> **Page text**
FIG. 5 illustrates an example of tabular data 500 for a database query and performing an all-to-all or an all-gather function on the tabular data 500 in moving the data among multiple GPUs, in accordance with aspects described herein. For example, data 500 includes Table A and Table B, where Table A has associated data having key values 10, 17, 9, and 2, which can represent a key (e.g., a partition key) used to partition the data, and Table B has associated data having key values 4, 2, and 10. In FIG. 5, “(P1)” indicates the data is stored in memory of one GPU labeled P1, and “(P2)” indicates the data is stored in memory of another GPU labeled P2. In one example, the functions can be performed as part of performing a join of Table A and Table B.

In one example, using the all-to-all for database queries function described above, GPU managing component 114 can move the data in Table A associated with key value 10 stored in the memory on GPU P1 to the memory on GPU P2 (e.g., based on GPU P2 already having data in Table B associated with key value 10 stored in the memory on GPU P2). Similarly, for example, GPU managing component 114 can move the data in Table A associated with key value 2 stored in the memory on GPU P2 to the memory on GPU P1 (e.g., based on GPU P1 already having data in Table B associated with key value 2 stored in the memory on GPU P1). In this regard, the data can be stored on the GPUs such that data associated with the same key value is stored on the same GPU, as shown at 502. The output of the join using all-to-all can partition values A, B, C, D in a column of the join result as “A, B” and “C, D” on the two GPUs.

In another example, using the all-gather for database queries function described above, GPU managing component 114 can copy the data in Table B stored in the memory on GPU P1 to the memory on GPU P2 and can copy the data in Table B stored in the memory on GPU P2 to the memory on GPU P1. In this regard, each GPU P1 and P2 have store the Table B data in its memory, as shown at 504. The output of the join using all-to-all can partition values A, B, C, D in a column of the join result as “B, C” and “A, D” on the two GPUs.

> **Supplied information**
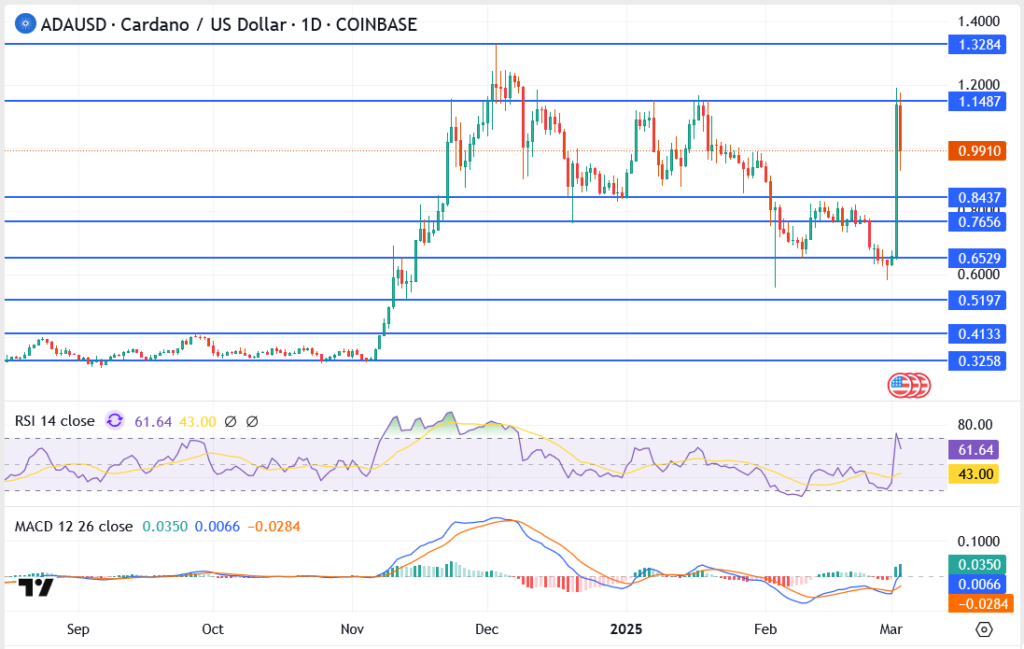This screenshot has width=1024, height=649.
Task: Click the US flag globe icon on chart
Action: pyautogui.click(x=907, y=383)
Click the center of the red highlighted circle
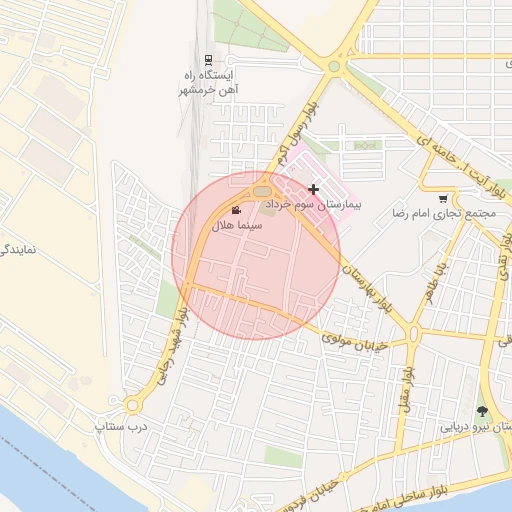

> **Task prompt**
Please answer these questions using the GPU table-data text, one answer a line and marked 1., 2., 3.
1. What key values does Table B have?
2. In the all-to-all example, to which GPU is the Table A data with key value 10 moved?
3. In the all-gather example, which table's data is copied between the two GPUs?

> **Task result**
1. 4, 2, and 10
2. GPU P2
3. Table B